L'annonce d'Anne Sofie von Otter dans un concert d'airs baroques était de nature à mettre en émoi les amateurs du répertoire. Nous avons évidemment tous en tête la prestation exceptionnelle de la mezzo dans l'Ariodante de Haendel, sous la baguette du maestro Minkowski, dans un enregistrement qui fit date dans la discographie baroque. Evidemment, les années ont passé. Nul ne songerait à demander à la diva d'origine suédoise de faire preuve des aigus acérés et de l'abattage qu'elle déploya avec succès il y a maintenant près de quinze ans, mais le plaisir d'entendre sa voix dans ce répertoire semblait devoir renforcer l'estime qu'on lui portait. Et disons d'emblée que si l'attente était élevée, elle ne fut jamais déçue. En cantatrice consommée, madame von Otter avait en effet choisi des airs à la mesure de ses moyens vocaux actuels, n'hésitant pas (nous y reviendrons) à faire incursion dans des airs écrits pour des tessitures masculines. Et le timbre est toujours là, la technique plus maîtrisée que jamais, pour nous offrir quelques belles pages parcourant le répertoire de Monteverdi à Haendel, en passant par Charpentier.

Disons aussi d'emblée que la qualité des musiciens et des chanteurs de la Capella Mediterranea n'était pas pour rien dans la qualité de ce brillant récital.
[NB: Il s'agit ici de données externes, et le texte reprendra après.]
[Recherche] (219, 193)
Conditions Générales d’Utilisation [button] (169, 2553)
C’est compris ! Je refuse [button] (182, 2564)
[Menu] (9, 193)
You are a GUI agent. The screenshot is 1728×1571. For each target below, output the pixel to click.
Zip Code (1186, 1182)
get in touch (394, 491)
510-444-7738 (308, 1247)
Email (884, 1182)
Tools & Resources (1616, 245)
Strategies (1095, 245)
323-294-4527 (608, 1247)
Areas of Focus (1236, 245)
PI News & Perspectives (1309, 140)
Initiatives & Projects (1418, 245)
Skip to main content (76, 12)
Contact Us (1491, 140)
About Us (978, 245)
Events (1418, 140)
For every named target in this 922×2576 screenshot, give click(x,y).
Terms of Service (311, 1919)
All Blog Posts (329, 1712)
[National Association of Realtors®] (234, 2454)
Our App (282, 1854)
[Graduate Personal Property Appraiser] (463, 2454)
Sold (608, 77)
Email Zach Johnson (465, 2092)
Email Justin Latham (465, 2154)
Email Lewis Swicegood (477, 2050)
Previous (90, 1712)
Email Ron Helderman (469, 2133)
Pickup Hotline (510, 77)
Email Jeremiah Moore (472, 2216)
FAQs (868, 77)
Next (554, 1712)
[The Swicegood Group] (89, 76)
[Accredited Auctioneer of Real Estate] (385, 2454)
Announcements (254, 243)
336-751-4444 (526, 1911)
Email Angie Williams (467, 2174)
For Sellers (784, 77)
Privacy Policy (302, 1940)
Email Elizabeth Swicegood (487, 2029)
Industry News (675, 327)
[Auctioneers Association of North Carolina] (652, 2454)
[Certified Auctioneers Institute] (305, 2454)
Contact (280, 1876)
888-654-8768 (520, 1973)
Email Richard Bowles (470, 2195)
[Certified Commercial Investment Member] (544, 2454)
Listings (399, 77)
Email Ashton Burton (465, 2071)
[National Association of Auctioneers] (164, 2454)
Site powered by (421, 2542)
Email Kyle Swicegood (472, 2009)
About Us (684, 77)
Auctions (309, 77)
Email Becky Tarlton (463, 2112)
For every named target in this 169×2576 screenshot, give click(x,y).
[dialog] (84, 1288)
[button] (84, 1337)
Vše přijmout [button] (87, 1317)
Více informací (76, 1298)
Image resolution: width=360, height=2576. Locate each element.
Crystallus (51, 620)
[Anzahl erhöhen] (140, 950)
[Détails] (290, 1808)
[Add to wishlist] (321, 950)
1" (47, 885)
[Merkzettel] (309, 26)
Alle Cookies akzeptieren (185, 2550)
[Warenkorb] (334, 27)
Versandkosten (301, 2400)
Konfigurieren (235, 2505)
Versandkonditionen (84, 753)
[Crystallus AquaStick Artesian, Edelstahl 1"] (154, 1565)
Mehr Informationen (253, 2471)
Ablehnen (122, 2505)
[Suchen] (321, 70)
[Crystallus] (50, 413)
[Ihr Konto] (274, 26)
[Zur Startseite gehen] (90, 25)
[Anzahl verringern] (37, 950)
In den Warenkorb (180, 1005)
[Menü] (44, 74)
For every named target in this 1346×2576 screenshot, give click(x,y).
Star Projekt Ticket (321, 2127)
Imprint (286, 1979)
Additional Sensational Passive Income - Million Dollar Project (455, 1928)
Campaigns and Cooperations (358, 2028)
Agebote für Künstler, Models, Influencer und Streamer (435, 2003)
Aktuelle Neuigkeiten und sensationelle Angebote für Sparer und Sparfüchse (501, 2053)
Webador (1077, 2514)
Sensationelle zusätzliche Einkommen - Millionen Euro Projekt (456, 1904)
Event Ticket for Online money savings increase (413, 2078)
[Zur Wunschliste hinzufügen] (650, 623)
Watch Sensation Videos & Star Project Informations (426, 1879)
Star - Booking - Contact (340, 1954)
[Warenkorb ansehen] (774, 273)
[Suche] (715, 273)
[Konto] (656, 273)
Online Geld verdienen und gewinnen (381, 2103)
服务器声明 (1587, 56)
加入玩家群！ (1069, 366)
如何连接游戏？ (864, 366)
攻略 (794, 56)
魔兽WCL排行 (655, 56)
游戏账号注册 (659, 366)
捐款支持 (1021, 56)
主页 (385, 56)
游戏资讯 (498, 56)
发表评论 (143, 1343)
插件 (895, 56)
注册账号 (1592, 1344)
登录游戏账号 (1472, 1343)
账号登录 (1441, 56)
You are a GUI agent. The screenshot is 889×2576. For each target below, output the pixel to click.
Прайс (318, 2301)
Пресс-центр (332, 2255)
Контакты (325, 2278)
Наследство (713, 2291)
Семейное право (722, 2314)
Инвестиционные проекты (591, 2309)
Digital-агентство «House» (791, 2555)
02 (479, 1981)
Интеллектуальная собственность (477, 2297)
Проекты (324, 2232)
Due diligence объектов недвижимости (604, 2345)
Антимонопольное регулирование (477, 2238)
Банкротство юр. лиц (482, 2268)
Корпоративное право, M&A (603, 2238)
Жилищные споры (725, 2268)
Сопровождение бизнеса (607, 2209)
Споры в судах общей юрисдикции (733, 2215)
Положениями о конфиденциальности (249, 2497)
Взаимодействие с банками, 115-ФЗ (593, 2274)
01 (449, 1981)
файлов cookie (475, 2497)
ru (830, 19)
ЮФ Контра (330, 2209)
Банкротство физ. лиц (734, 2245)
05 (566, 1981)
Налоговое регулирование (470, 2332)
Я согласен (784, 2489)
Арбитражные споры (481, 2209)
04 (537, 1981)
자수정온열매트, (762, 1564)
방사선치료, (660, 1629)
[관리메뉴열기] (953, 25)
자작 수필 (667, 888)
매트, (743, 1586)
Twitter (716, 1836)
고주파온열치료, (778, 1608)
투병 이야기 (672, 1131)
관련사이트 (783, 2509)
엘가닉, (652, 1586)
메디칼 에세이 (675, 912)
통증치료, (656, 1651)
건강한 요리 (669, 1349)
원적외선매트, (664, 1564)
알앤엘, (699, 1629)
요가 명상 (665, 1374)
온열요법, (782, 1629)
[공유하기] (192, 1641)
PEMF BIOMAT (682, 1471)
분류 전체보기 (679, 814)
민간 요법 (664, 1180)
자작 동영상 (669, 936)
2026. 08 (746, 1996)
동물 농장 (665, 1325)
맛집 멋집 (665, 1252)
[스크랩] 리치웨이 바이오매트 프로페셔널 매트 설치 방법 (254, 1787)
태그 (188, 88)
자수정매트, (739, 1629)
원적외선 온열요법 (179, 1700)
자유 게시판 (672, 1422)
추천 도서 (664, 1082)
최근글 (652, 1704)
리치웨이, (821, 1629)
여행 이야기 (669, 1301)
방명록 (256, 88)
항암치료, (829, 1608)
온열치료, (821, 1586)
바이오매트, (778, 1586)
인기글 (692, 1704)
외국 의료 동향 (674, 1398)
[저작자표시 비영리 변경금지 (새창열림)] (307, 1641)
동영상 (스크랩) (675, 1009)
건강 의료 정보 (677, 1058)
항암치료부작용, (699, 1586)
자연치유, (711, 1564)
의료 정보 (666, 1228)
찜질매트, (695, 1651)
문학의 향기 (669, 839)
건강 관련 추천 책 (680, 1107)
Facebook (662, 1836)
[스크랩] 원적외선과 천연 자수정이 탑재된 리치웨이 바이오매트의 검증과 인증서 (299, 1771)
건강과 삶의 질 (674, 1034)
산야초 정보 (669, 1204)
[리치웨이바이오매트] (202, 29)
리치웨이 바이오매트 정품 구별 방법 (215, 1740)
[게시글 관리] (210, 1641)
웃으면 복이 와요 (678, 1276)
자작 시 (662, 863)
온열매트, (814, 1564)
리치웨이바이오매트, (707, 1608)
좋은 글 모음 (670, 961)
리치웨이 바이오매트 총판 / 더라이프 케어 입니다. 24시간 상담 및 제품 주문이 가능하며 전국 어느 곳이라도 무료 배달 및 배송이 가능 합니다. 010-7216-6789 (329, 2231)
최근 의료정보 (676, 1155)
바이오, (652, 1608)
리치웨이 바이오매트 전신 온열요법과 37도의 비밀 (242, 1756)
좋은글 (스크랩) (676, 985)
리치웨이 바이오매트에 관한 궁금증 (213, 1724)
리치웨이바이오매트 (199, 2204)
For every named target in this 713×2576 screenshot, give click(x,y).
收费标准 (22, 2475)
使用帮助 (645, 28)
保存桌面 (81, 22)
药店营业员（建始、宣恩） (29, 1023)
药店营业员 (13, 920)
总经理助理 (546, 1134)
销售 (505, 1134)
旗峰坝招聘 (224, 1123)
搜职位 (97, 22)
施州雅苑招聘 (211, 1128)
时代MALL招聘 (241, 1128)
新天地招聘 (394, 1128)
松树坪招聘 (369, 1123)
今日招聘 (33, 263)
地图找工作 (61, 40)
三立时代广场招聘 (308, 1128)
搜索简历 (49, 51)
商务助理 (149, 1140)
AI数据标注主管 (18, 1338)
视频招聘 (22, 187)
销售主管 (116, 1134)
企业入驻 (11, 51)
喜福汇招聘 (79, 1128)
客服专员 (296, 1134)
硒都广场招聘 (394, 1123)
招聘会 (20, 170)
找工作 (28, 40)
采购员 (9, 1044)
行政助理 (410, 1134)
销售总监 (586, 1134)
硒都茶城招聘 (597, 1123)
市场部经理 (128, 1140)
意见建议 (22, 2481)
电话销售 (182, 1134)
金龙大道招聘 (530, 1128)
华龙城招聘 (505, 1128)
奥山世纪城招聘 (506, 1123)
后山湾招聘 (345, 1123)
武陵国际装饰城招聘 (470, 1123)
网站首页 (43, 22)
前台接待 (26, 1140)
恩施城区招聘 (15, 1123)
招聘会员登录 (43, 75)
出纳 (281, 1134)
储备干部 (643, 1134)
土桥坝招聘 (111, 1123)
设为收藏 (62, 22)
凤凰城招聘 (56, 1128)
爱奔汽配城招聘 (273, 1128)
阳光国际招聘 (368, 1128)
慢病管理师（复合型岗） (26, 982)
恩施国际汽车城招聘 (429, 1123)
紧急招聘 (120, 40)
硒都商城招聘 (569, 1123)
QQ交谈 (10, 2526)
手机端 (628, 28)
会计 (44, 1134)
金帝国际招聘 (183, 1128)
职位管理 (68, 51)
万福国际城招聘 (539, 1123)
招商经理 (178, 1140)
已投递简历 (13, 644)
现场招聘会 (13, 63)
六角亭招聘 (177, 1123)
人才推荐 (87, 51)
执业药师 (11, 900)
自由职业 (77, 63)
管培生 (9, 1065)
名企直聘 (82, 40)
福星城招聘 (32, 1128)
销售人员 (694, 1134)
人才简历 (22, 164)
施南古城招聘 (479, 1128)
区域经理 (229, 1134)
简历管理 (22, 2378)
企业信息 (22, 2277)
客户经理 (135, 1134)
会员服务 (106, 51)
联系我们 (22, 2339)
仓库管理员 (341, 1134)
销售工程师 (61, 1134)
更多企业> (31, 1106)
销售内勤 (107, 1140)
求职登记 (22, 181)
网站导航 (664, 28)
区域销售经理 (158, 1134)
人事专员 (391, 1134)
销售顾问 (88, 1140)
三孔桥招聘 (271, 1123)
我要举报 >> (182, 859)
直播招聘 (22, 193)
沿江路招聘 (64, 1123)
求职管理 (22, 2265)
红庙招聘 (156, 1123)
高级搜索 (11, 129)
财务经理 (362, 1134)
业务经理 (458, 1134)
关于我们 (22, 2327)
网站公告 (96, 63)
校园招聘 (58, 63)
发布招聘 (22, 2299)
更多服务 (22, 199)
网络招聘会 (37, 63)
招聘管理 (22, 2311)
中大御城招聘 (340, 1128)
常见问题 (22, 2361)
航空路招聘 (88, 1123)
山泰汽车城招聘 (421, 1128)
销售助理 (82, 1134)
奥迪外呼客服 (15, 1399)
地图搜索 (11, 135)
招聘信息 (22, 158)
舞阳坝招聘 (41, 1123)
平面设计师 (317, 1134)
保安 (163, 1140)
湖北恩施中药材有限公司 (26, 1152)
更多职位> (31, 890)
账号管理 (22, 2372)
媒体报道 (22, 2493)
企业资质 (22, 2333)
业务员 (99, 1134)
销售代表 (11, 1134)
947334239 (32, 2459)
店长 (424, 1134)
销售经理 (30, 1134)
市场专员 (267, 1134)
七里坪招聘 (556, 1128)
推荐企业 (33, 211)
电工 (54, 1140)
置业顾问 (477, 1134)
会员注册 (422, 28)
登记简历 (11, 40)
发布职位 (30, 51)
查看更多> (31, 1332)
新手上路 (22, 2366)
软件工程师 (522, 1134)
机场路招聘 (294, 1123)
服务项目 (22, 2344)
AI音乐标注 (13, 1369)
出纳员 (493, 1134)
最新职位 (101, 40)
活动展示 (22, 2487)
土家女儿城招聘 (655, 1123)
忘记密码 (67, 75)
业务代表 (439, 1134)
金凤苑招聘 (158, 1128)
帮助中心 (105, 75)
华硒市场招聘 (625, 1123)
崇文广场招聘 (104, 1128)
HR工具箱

Au premier plan, la direction fluide et énergique (quelles vives attaques dans l'ouverture du Fairy Queen !) de Leonardo Garcia Alarcon était  parfaitement en phase avec la ligne de chant de la diva. Les chœurs, denses et homogènes, ont largement participé de ce succès : un "Hor che'l ciel e la terra" débordant de vitalité, un irrépressible "Hymen appear !" (Fairy Queen), ou encore "Sion, now her head shall raise" (Judas Maccabeus), aux entrées impeccables. A d'autres moments, ce chœur de haut vol a aussi révélé des solistes dotés d'un bel abattage, tel le contre-ténor Fabian Schofrin dans le choeur d'Athalie ("The clouded scene begins to clear"). Du côté des instrumentistes, citons les délicats accompagnements au théorbe de Daniel Zapico, ou le magnifique solo de viole de gambe de François Joubert dans le prélude de l'air "Se dolce il tormento". On peut aussi mentionner le filet aigrelet des cornets venus égayer l'ouverture du Retour d'Ulysse.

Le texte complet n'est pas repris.